What to produce: Produce word for word the lines of the data below running from the one that has "Podziel się na Facebooku (545, 1110)" to the one that has "Biblioteki województwa lubelskiego", inclusive, and no others.

[Dataset entries]
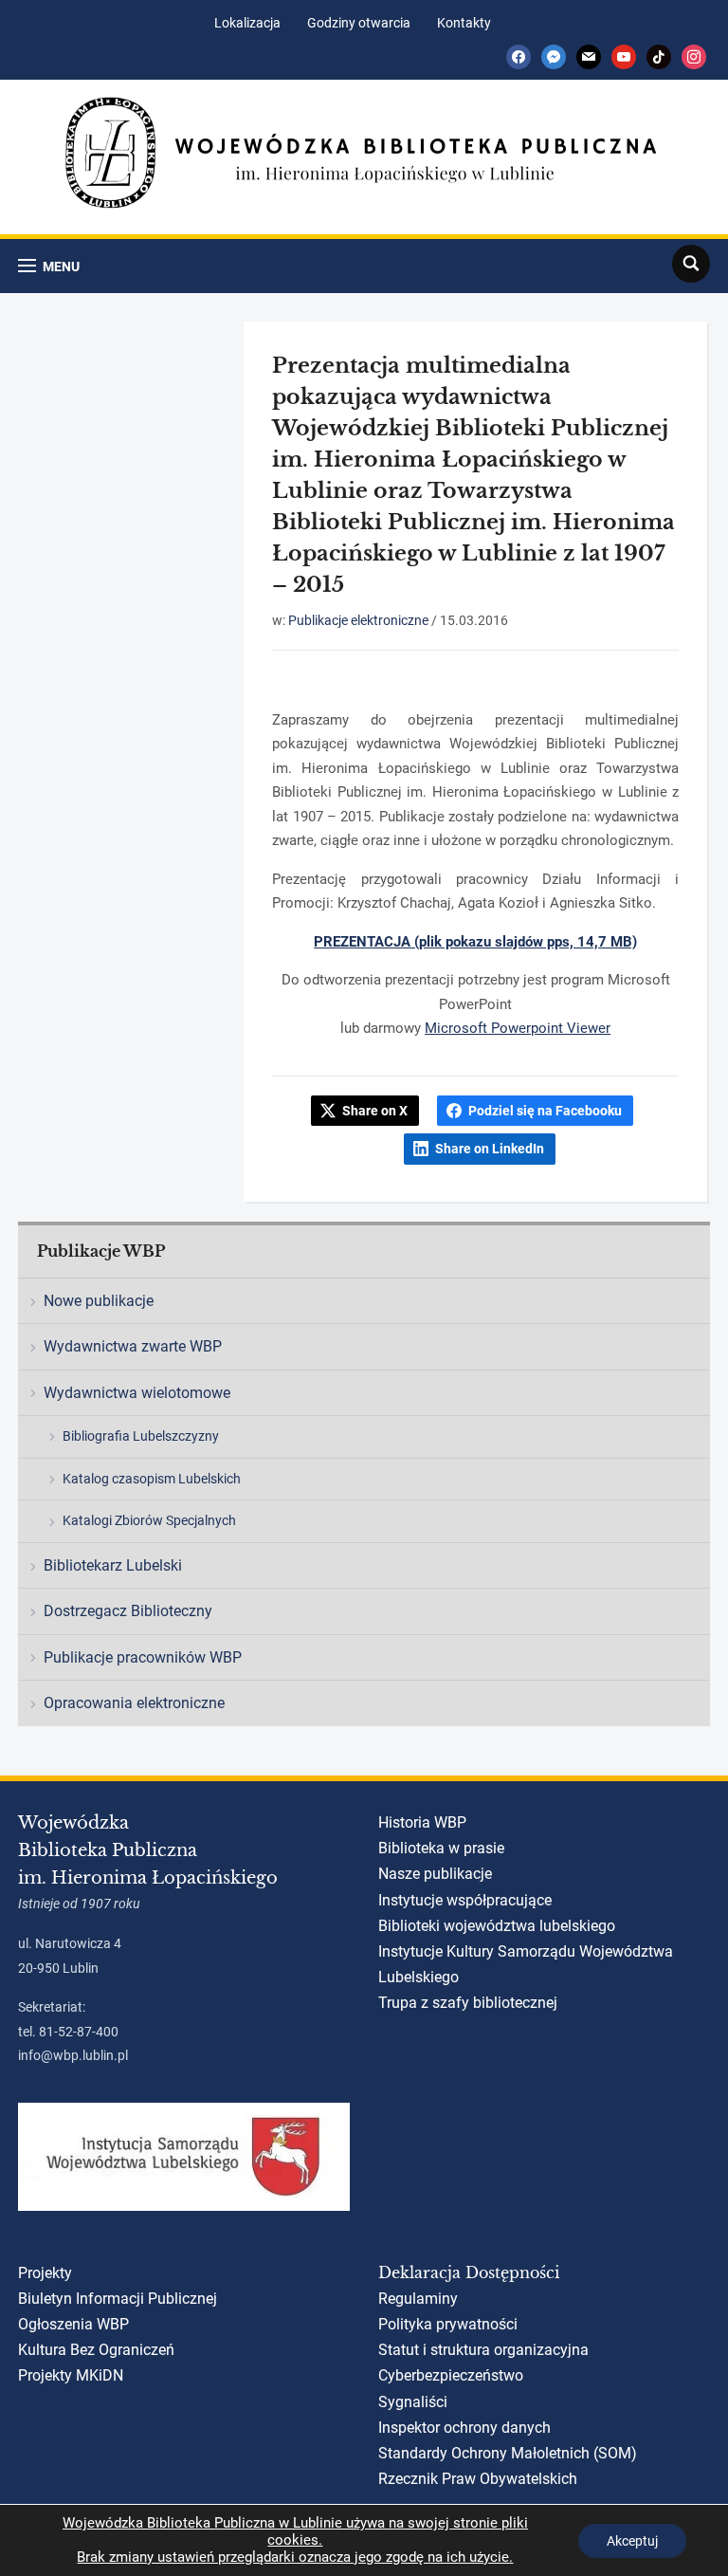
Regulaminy (418, 2299)
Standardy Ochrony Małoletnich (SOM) (507, 2453)
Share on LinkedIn (489, 1148)
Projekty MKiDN (70, 2375)
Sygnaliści (412, 2402)
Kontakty (464, 22)
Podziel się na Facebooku (545, 1110)
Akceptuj (632, 2540)
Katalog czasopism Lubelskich (152, 1478)
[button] (49, 266)
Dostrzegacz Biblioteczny (128, 1611)
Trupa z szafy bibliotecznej (467, 2003)
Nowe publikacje (99, 1301)
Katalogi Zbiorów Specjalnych (149, 1520)
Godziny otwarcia (358, 22)
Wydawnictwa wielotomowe (137, 1393)
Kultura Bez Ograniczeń (96, 2350)
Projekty (45, 2273)
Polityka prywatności (448, 2324)
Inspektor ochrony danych (464, 2428)
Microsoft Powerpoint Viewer (517, 1028)
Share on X (375, 1110)
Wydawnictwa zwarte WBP (133, 1346)
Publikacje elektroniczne (358, 620)
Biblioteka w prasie (441, 1848)
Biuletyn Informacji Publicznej (117, 2299)
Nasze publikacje (435, 1874)
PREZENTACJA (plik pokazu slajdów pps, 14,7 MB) (475, 941)
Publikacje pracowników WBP (143, 1657)
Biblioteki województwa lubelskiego (496, 1926)
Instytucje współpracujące (465, 1900)
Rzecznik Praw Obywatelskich (477, 2479)
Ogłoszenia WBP (73, 2324)
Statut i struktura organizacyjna (483, 2350)
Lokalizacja (247, 22)
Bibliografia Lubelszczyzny (141, 1436)
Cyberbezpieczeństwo (450, 2375)
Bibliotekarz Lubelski (113, 1565)
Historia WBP (422, 1822)
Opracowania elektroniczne (134, 1703)
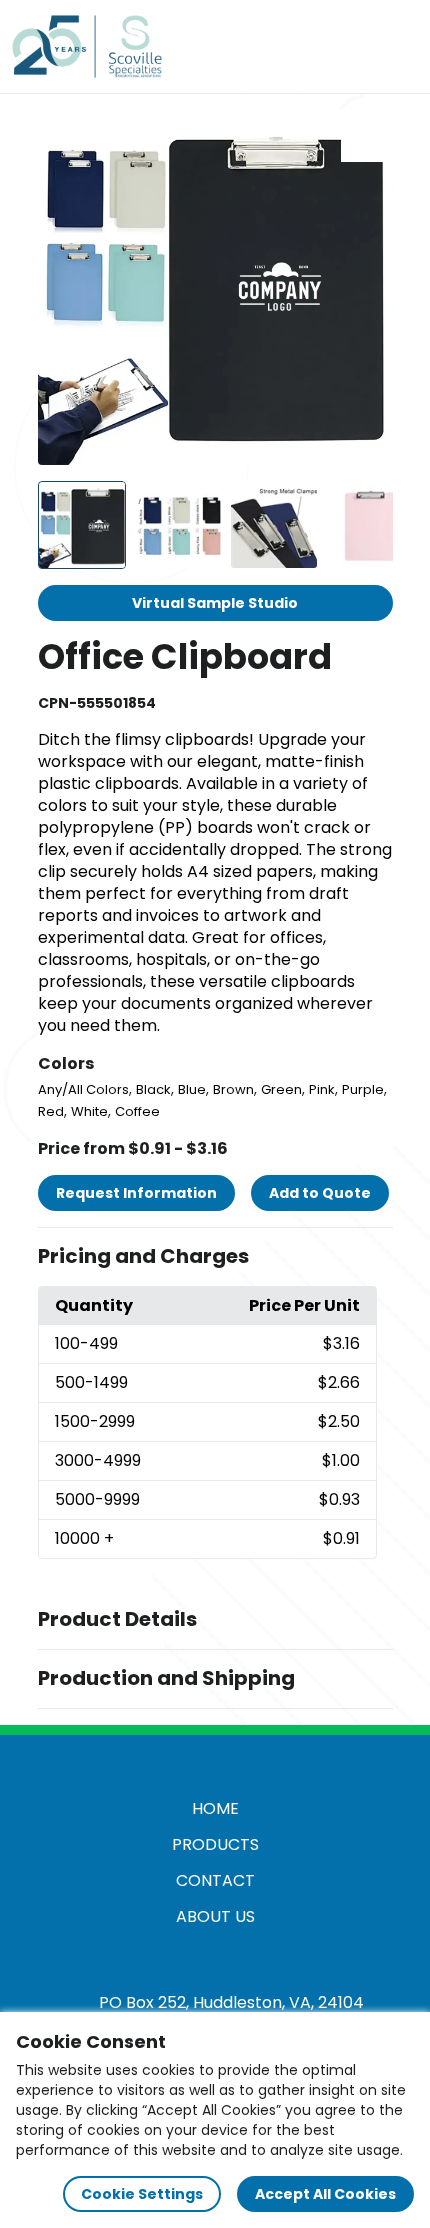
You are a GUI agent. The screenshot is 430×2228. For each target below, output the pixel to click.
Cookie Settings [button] (142, 2194)
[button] (215, 1257)
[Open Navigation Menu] (396, 46)
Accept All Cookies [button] (325, 2194)
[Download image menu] (367, 136)
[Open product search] (354, 46)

Your solution:
Podziel się na Facebooku (545, 1110)
Akceptuj (632, 2540)
Katalog czasopism Lubelskich (152, 1478)
[button] (49, 266)
Dostrzegacz Biblioteczny (128, 1611)
Trupa z szafy bibliotecznej (467, 2003)
Nowe publikacje (99, 1301)
Katalogi Zbiorów Specjalnych (149, 1520)
Godziny otwarcia (358, 22)
Wydawnictwa wielotomowe (137, 1393)
Kultura Bez Ograniczeń (96, 2350)
Projekty (45, 2273)
Polityka prywatności (448, 2324)
Inspektor ochrony danych (464, 2428)
Microsoft Powerpoint Viewer (517, 1028)
Share on X (375, 1110)
Wydawnictwa zwarte WBP (133, 1346)
Publikacje elektroniczne (358, 620)
Biblioteka w prasie (441, 1848)
Biuletyn Informacji Publicznej (117, 2299)
Nasze publikacje (435, 1874)
PREZENTACJA (plik pokazu slajdów pps, 14,7 MB) (475, 941)
Publikacje pracowników WBP (143, 1657)
Biblioteki województwa lubelskiego (496, 1926)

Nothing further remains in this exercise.